Figure 2.

Optimization of the experimental variables. To define the optimum conditions for cell capture, we examined the effect of three interrelated variables: flow rate, capture antibody concentration, and incubation time of blood. A) To optimize the flow rate, we kept the antibody concentration constant and varied the flow rate. We observed that the highest capture efficiency was achieved with 5 μL min⁻¹ flow rate. B) For optimizing antibody concentration, we kept the flow rate constant at 5 μL min⁻¹, and varied the antibody concentration. We observed that the highest capture efficiency was achieved using 100 μg mL⁻¹. C) For optimizing the incubation time, we kept the antibody concentration at 100 μg mL⁻¹, the flow rate at 5 μL min⁻¹, and used three different time periods.
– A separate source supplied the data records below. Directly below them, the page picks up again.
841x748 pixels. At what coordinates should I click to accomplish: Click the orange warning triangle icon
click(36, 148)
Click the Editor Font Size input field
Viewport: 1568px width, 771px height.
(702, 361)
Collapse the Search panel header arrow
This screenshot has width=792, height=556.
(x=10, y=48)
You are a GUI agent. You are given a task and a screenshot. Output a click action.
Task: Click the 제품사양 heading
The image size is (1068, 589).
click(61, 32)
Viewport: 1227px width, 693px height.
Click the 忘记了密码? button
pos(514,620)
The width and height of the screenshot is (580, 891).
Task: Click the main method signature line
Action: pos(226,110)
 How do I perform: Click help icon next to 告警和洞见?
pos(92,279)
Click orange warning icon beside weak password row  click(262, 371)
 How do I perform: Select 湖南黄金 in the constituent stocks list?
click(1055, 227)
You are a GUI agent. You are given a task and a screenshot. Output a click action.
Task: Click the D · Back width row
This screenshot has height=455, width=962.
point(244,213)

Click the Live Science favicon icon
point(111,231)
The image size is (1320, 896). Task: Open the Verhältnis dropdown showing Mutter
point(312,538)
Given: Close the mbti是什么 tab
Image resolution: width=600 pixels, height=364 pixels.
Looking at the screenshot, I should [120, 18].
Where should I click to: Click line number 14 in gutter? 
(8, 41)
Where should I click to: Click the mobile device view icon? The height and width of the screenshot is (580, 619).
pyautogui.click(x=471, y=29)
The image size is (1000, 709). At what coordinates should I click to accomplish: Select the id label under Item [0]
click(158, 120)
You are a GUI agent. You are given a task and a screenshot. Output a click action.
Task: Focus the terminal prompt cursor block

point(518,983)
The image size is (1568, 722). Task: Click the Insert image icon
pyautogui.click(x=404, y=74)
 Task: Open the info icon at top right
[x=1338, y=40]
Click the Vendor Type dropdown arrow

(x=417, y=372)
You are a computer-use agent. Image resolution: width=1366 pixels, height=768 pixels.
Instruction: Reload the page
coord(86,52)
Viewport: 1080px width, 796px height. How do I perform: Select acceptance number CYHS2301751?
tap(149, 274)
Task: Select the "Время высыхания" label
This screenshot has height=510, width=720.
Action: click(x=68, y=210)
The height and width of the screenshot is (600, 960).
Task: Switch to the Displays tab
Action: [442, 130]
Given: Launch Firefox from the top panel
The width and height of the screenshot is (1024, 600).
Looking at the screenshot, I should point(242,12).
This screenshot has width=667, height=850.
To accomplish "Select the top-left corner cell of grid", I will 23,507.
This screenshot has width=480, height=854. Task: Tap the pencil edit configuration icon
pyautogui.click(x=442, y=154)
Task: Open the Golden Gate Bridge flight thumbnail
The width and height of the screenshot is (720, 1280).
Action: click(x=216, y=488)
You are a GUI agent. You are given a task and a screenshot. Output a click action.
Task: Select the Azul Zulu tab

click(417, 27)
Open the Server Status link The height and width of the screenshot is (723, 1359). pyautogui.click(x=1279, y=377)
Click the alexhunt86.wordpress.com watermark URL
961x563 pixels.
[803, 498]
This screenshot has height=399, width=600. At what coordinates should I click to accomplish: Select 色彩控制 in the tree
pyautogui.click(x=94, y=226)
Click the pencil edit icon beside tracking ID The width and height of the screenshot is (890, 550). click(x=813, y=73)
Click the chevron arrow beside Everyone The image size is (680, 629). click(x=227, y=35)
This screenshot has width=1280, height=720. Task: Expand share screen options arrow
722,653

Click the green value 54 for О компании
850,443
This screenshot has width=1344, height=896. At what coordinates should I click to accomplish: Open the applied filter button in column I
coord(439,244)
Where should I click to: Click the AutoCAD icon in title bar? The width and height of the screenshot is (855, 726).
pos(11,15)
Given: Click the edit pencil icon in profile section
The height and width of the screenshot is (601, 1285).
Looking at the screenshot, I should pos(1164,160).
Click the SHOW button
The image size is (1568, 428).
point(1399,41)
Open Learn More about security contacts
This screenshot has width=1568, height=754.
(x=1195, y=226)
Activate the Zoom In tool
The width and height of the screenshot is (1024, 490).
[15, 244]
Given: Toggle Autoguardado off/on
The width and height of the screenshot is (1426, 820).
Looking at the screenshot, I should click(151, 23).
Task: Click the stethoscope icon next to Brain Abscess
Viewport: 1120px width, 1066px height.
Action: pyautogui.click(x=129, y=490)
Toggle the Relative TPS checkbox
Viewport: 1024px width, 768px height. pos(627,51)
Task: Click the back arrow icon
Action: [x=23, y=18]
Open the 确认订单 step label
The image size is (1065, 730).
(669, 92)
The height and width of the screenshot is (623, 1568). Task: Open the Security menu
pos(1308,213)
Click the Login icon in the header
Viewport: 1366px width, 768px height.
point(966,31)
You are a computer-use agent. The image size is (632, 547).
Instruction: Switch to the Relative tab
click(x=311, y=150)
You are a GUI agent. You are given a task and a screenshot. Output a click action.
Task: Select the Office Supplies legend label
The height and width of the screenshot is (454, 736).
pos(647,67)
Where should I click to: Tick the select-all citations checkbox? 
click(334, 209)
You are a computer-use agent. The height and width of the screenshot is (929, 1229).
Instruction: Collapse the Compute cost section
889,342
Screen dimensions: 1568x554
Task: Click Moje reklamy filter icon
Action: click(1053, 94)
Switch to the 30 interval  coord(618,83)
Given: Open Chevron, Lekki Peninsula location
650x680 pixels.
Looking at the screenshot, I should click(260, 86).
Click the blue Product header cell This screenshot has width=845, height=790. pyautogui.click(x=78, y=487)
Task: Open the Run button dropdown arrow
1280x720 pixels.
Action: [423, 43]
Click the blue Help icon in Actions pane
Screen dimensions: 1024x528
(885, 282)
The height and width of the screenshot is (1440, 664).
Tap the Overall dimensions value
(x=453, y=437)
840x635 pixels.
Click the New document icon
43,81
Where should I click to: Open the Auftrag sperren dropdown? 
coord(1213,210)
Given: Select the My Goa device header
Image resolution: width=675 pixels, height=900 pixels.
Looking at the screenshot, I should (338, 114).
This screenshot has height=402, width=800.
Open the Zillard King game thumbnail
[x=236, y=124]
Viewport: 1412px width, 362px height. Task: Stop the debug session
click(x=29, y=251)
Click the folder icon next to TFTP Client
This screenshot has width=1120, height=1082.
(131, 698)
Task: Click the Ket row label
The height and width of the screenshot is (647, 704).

D) A graph of all these three parameters together, showing that the highest capture efficiency was achieved with 20 min incubation time, 5 μL min⁻¹ flow rate, and 100 μg mL⁻¹ antibody concentration. E) Results of a theoretical model that uses a Poisson distribution of cells within the microfluidic channel surface, captured by varying number of surface antibodies (anti-CD66b antibodies). The model suggests that the 2–5 binding sites per neutrophil is enough to achieve the observed collection efficiencies and fits the form of the experimental efficiency curve.